Exercise goal —
Copy out the stretch of lines that starts with the line containing "Given: Click the USB Keyboard device icon" and ends with the line containing "Action: 197,588", keeping every character unchanged and including both of those lines.

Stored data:
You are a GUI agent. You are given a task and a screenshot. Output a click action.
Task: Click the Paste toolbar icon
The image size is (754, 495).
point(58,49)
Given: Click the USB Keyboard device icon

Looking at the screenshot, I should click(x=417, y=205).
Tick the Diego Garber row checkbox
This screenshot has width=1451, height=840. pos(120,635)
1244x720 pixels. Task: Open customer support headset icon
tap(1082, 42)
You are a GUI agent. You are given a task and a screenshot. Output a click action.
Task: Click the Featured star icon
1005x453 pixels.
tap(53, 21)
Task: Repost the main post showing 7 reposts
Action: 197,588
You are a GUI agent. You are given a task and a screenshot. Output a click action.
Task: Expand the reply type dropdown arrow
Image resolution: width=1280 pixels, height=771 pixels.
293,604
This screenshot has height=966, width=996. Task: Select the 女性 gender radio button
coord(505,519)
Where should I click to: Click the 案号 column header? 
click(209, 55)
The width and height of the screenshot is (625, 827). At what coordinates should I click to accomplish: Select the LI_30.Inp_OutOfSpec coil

Answer in full —
Given: Click the USB Keyboard device icon

Looking at the screenshot, I should click(x=417, y=205).
Tick the Diego Garber row checkbox
This screenshot has width=1451, height=840. pos(120,635)
1244x720 pixels. Task: Open customer support headset icon
tap(1082, 42)
You are a GUI agent. You are given a task and a screenshot. Output a click action.
Task: Click the Featured star icon
1005x453 pixels.
tap(53, 21)
Task: Repost the main post showing 7 reposts
Action: 197,588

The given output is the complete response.